Once the ultrasound was complete, we were ready to start announcing to more of our family and friends. While most of the responses have been positive, unfortunately, we've heard a few negative comments as well. The most popular so far seem to be that we are crazy and that we need to learn how to control ourselves. Much to my surprise, someone even felt the need to shame me for getting pregnant again. (I'm still unsure if this person was trying to make that comment as a joke, but it sure didn't come across that way when it was said.)
I somehow always forget about this part of pregnancy. My brain never forgets the misery of first trimester, but it manages to block out the part about everyone losing their filter around pregnant women.

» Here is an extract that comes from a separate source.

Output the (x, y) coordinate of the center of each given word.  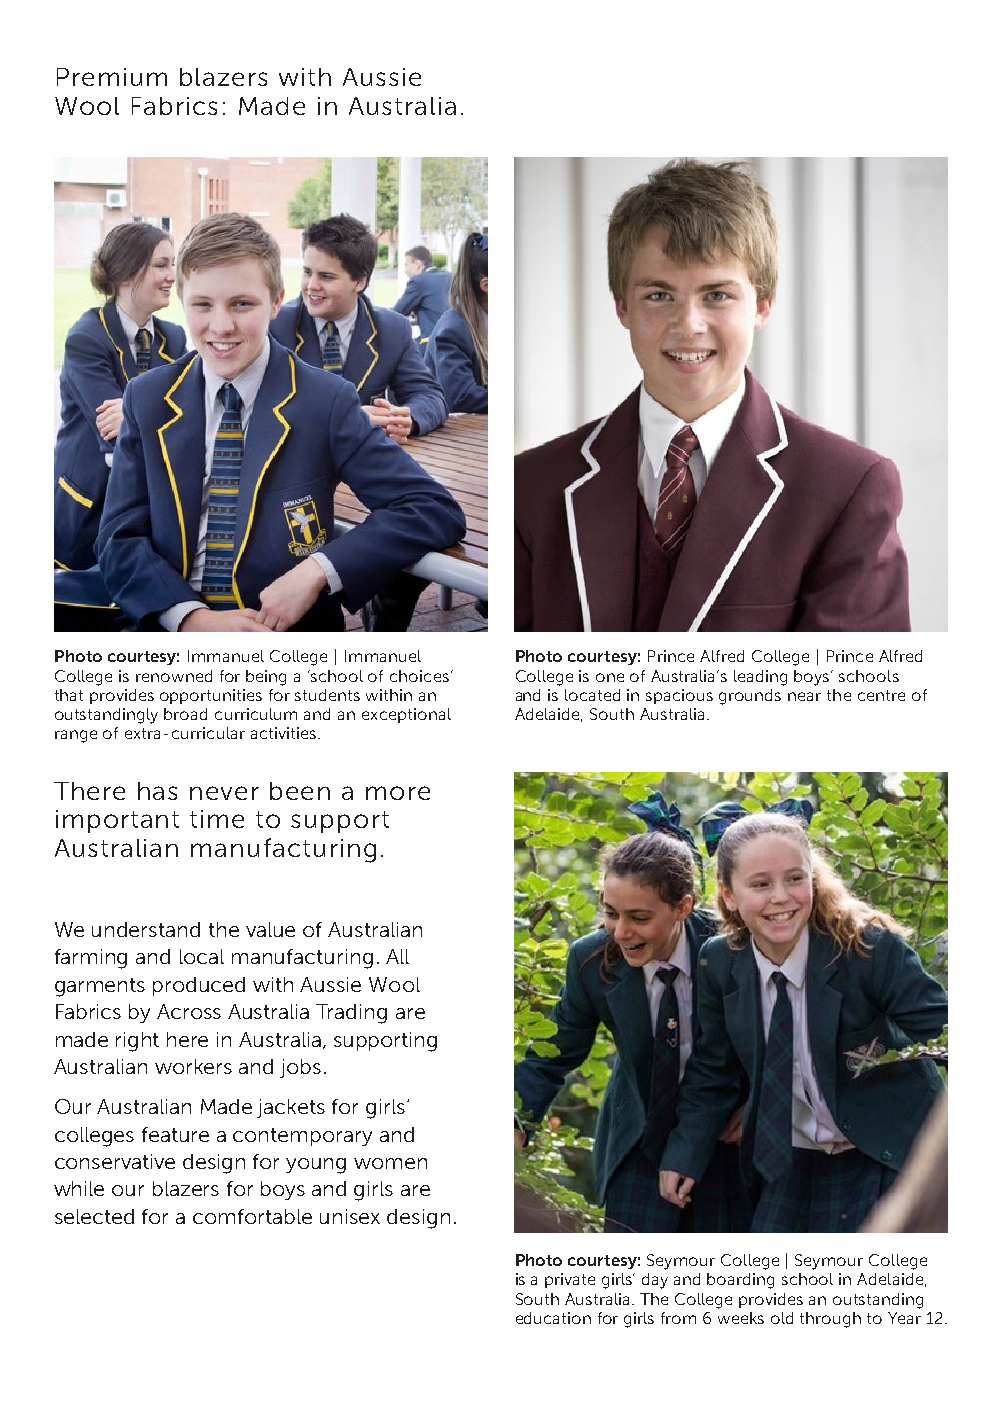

These kinds of comments are what led me to write this post when I was pregnant with #4 and then this one a few years ago. Everything I said then is still true today. Buddy and I are in a healthy, loving, and faithful marriage. While we are crazy in love with one another, I do not think we are crazy. Anyone that knows anything about how Natural Family Planning works, knows better than to say we need to learn how to control ourselves. And as for shame? I'm honestly still trying to dust myself off from that one. Planned or not, I'm never going to be ashamed of my family. EVER! Each one of our children is a gift from God, and as faithful Catholics, we will always accept every gift that God gives us, even if that gift comes before we feel like we are ready.